In Texas cilantro is not an uncommon ingredient. Many people love the pungent herb, but just as many despise it–so much so that there are websites dedicated to the hatred of cilantro (i.e. ihatecilantro.com). Even Julia Child despised it, saying, “Cilantro and arugula I don’t like at all. They’re both green herbs, they have kind of a dead taste to me.” Recent research has suggested that people come by this hatred honestly as some could be genetically predisposed to despise cilantro. A common description of the herb by those who don’t like it is that it tastes like soap. This could be because some of the substances that produce the aroma of cilantro are very similar to that of some fats which are also used in making soap. Despite the evidence that suggests cilantro hatred is genetic, it isn’t so hardwired that people cannot develop an appreciation for the herb.
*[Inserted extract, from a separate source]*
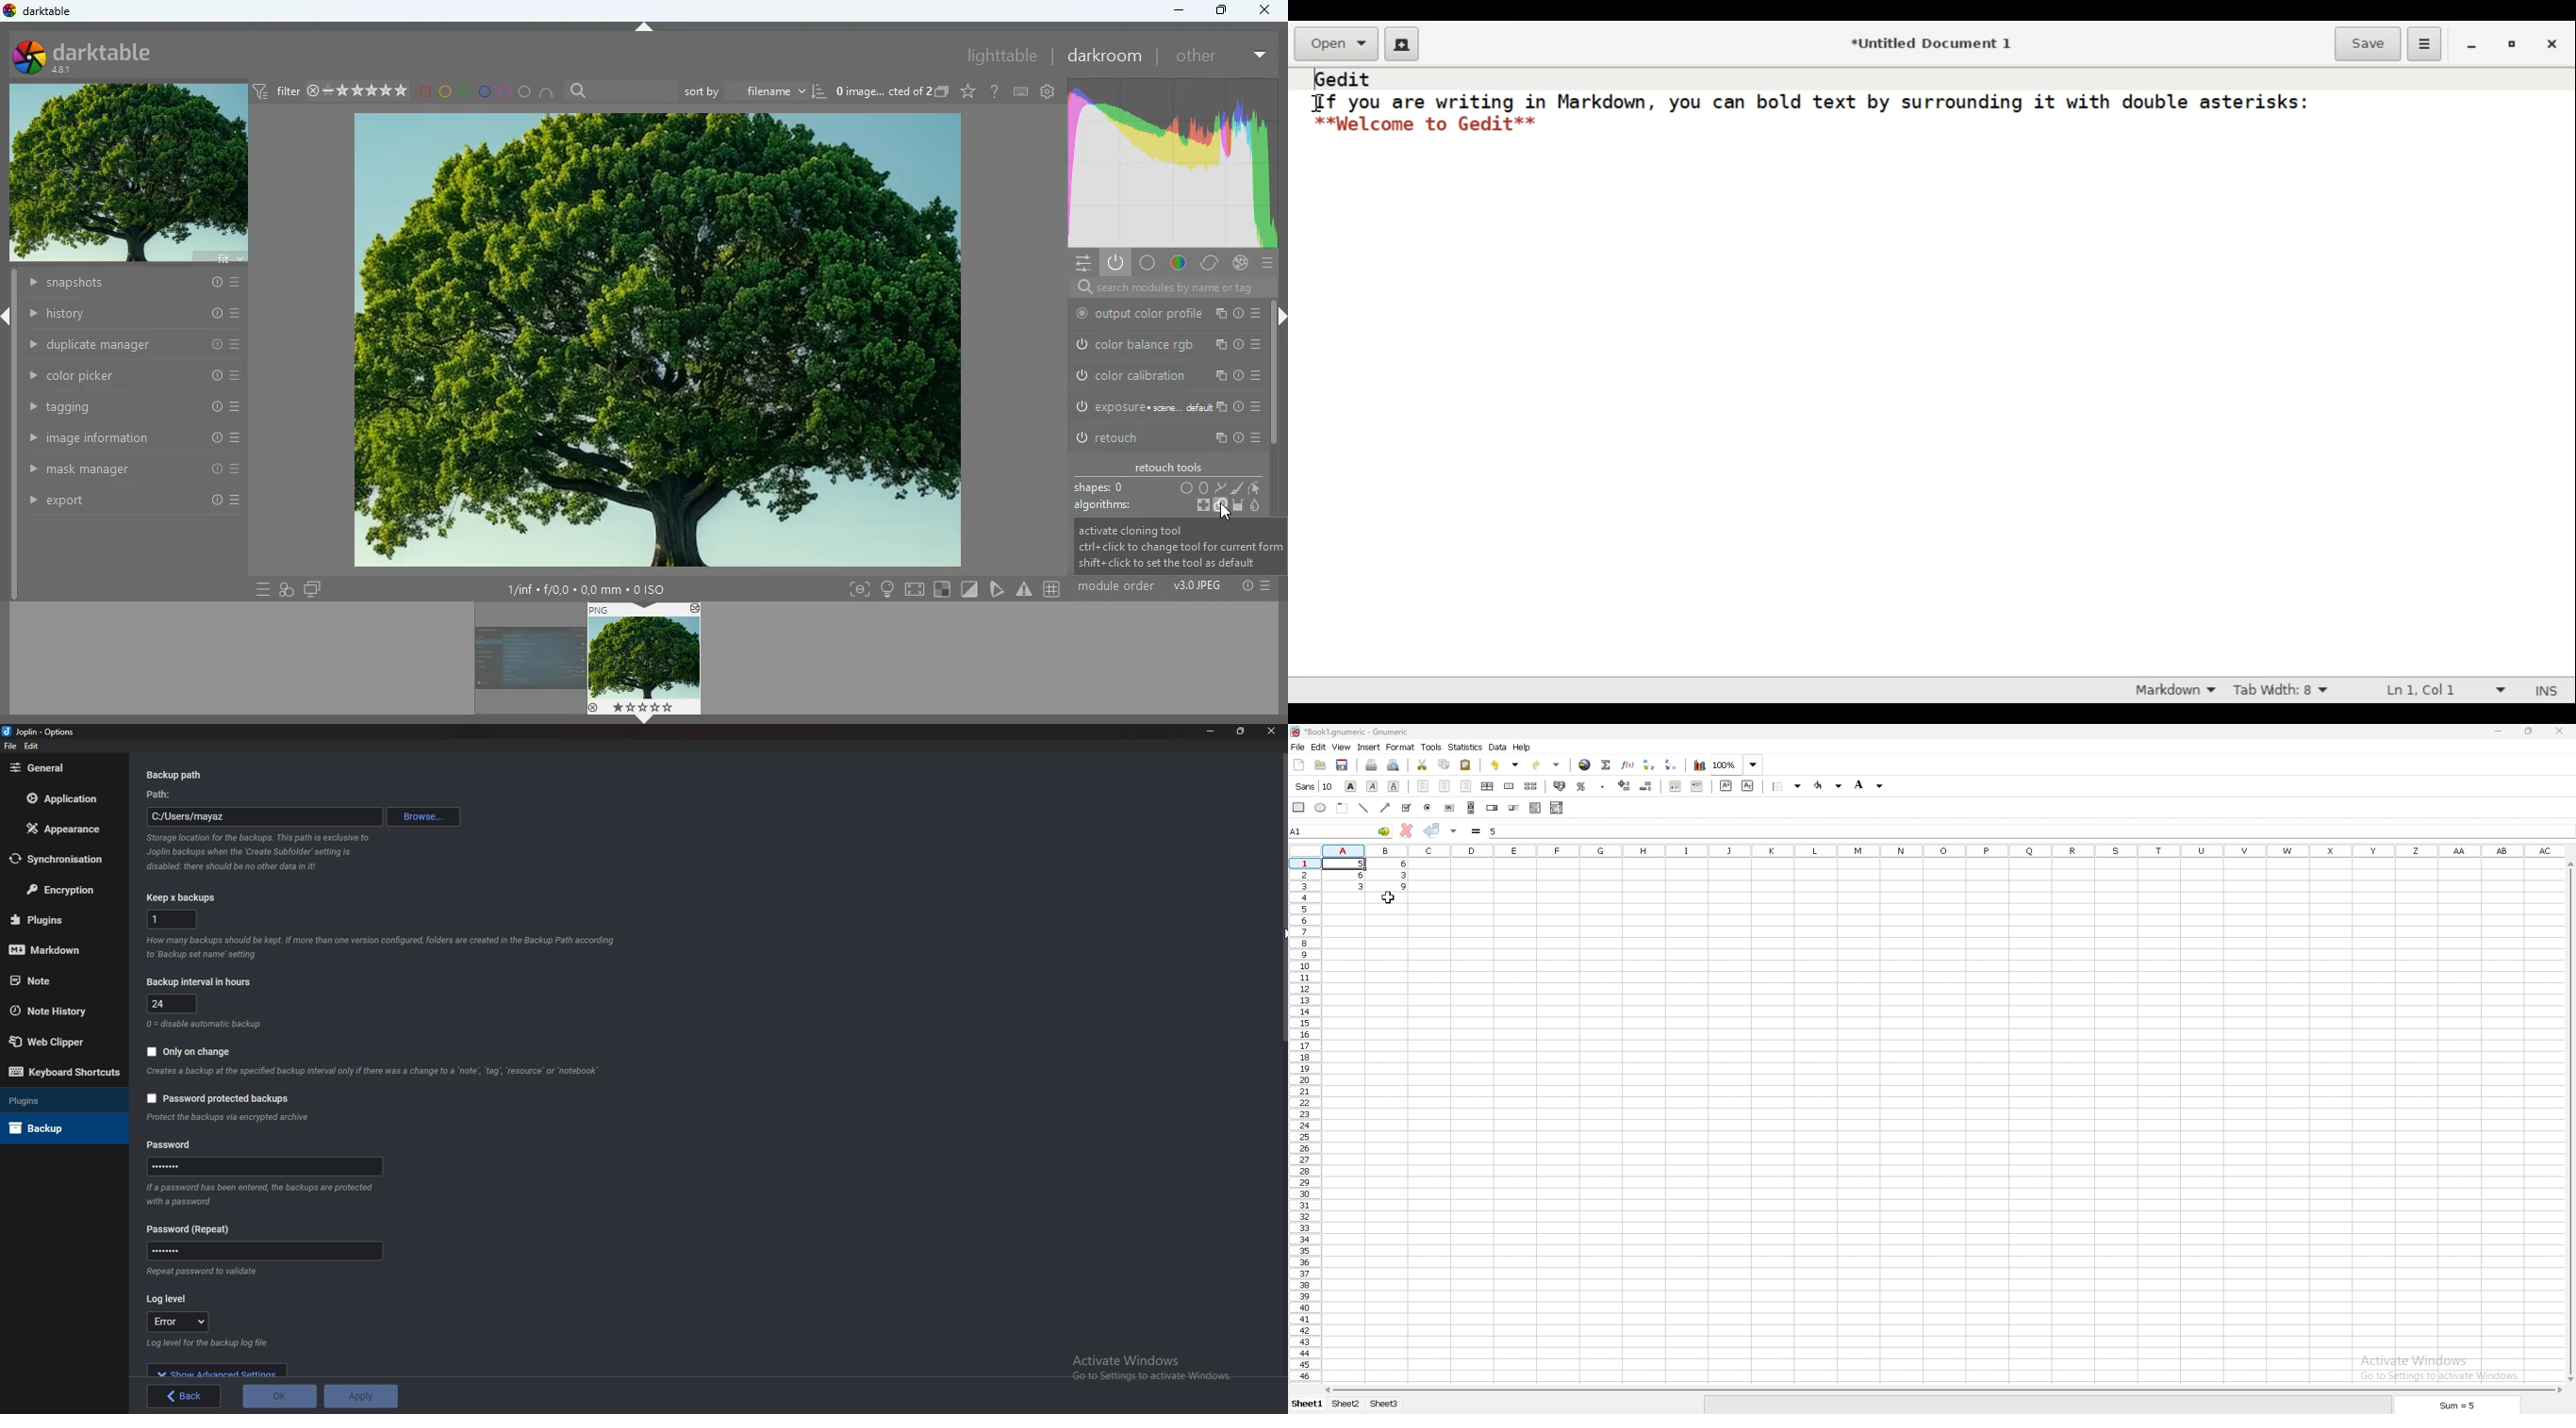 This screenshot has height=1428, width=2576. What do you see at coordinates (1211, 730) in the screenshot?
I see `Minimize` at bounding box center [1211, 730].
There is a long list of mayo haters, including some familiar names like President Obama, Rachael Ray, and Jimmy Fallon. Even Buzzfeed jumped on board with an article referring to the condiment in question as “the devil’s condiment.” For many, it seems that the texture and color of mayo is what turns their stomach, rather than the taste. Essentially just oil and raw egg, mayonnaise seems like a delicious combination. I for one like the taste, but can’t bring myself to eat it because of the way it looks.
3. Blue Cheese
It is not surprising that this pungent cheese is hated by many, yet adored by others. In this case, mold is the culprit for the stink. Penicillium Roqueforti is the specific mold used to make some blue cheeses. Blue cheese gets its marbled mold because of a process called needling–basically, a cheese maker will pierce the cheese curd with a sterilized rod in order to give the mold the oxygen it needs in order to grow. Many people associate the smell of blue cheese with stinky feet. In fact, part of the reason people’s feet smell is from various types of fungus. It is not likely that people will resolve the divide between blue cheese lovers and haters anytime soon.
Full disclosure–I’ve only tried liver once or twice in my life, but struggled to make it through both times. There are a few common ways to cook liver: liver and onions, fried chicken liver, and liver pâté which is likely the most popular. Foie gras is a type of pâté made from fattened duck liver and originated in France. This delicacy has become somewhat controversial in recent years due to the practice of gavage or the force feeding of ducks in order to make the liver fattier. Those opposed to foie gras have referred to it as an “elitist luxury born of abject cruelty”
5. Brussel Sprouts
Brussel sprouts top the list as the most hated vegetable in America; however, like cilantro, there may be a genetic component to people’s distaste. The gene TAS2R38 may be responsible for preventing some people from tasting a bitter compound called PTC that is found in brussel sprouts. The compound isn’t generally found in human diets, so we would not typically have the opportunity to taste it. If you do have the gene, then chances are that you will not like brussel sprouts. Those without the gene most likely will not be able to taste the bitterness and are more likely to enjoy brussel sprouts. That being said, taste is often a relative experience so a taste for sprouts could be developed over time.
Which foods do you despise? What would you add to the list?